===== Fragmenty zbioru danych =====
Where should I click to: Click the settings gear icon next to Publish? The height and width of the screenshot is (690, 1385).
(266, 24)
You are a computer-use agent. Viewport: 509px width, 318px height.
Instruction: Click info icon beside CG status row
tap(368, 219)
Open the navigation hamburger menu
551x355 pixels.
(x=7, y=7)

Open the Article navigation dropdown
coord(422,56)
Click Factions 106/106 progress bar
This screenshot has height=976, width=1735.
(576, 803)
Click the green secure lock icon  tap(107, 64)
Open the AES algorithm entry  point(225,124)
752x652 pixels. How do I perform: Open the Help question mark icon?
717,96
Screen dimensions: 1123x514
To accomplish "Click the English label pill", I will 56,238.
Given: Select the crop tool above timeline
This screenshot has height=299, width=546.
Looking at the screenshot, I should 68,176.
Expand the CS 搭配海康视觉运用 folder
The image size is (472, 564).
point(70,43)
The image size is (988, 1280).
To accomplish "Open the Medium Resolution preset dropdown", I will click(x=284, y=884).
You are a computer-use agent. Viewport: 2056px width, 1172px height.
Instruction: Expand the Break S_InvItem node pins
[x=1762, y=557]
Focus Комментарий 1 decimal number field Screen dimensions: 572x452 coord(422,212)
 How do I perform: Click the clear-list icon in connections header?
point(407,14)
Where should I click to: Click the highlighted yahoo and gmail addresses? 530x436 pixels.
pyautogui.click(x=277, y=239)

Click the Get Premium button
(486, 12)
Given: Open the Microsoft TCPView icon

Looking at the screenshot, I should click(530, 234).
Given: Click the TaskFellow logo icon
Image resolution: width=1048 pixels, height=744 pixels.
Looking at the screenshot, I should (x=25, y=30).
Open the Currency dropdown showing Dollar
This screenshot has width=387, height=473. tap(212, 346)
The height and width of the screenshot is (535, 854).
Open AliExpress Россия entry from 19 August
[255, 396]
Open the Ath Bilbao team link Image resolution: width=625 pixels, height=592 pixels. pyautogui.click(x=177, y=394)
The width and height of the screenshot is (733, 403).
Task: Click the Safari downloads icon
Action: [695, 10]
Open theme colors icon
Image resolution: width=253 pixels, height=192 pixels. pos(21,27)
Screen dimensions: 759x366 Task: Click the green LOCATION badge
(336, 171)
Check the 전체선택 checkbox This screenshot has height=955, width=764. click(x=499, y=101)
=====
Proszę przepisać wszystkie powyższe pozycje wiernie, wiersz po wierszu, bez żadnych zmian.

▶ _Rozwiązanie zadania_:
Where should I click to: Click the settings gear icon next to Publish? The height and width of the screenshot is (690, 1385).
(266, 24)
You are a computer-use agent. Viewport: 509px width, 318px height.
Instruction: Click info icon beside CG status row
tap(368, 219)
Open the navigation hamburger menu
551x355 pixels.
(x=7, y=7)

Open the Article navigation dropdown
coord(422,56)
Click Factions 106/106 progress bar
This screenshot has height=976, width=1735.
(576, 803)
Click the green secure lock icon  tap(107, 64)
Open the AES algorithm entry  point(225,124)
752x652 pixels. How do I perform: Open the Help question mark icon?
717,96
Screen dimensions: 1123x514
To accomplish "Click the English label pill", I will 56,238.
Given: Select the crop tool above timeline
This screenshot has height=299, width=546.
Looking at the screenshot, I should 68,176.
Expand the CS 搭配海康视觉运用 folder
The image size is (472, 564).
point(70,43)
The image size is (988, 1280).
To accomplish "Open the Medium Resolution preset dropdown", I will click(x=284, y=884).
You are a computer-use agent. Viewport: 2056px width, 1172px height.
Instruction: Expand the Break S_InvItem node pins
[x=1762, y=557]
Focus Комментарий 1 decimal number field Screen dimensions: 572x452 coord(422,212)
 How do I perform: Click the clear-list icon in connections header?
point(407,14)
Where should I click to: Click the highlighted yahoo and gmail addresses? 530x436 pixels.
pyautogui.click(x=277, y=239)

Click the Get Premium button
(486, 12)
Given: Open the Microsoft TCPView icon

Looking at the screenshot, I should click(530, 234).
Given: Click the TaskFellow logo icon
Image resolution: width=1048 pixels, height=744 pixels.
Looking at the screenshot, I should (x=25, y=30).
Open the Currency dropdown showing Dollar
This screenshot has width=387, height=473. tap(212, 346)
The height and width of the screenshot is (535, 854).
Open AliExpress Россия entry from 19 August
[255, 396]
Open the Ath Bilbao team link Image resolution: width=625 pixels, height=592 pixels. pyautogui.click(x=177, y=394)
The width and height of the screenshot is (733, 403).
Task: Click the Safari downloads icon
Action: [695, 10]
Open theme colors icon
Image resolution: width=253 pixels, height=192 pixels. pos(21,27)
Screen dimensions: 759x366 Task: Click the green LOCATION badge
(336, 171)
Check the 전체선택 checkbox This screenshot has height=955, width=764. click(x=499, y=101)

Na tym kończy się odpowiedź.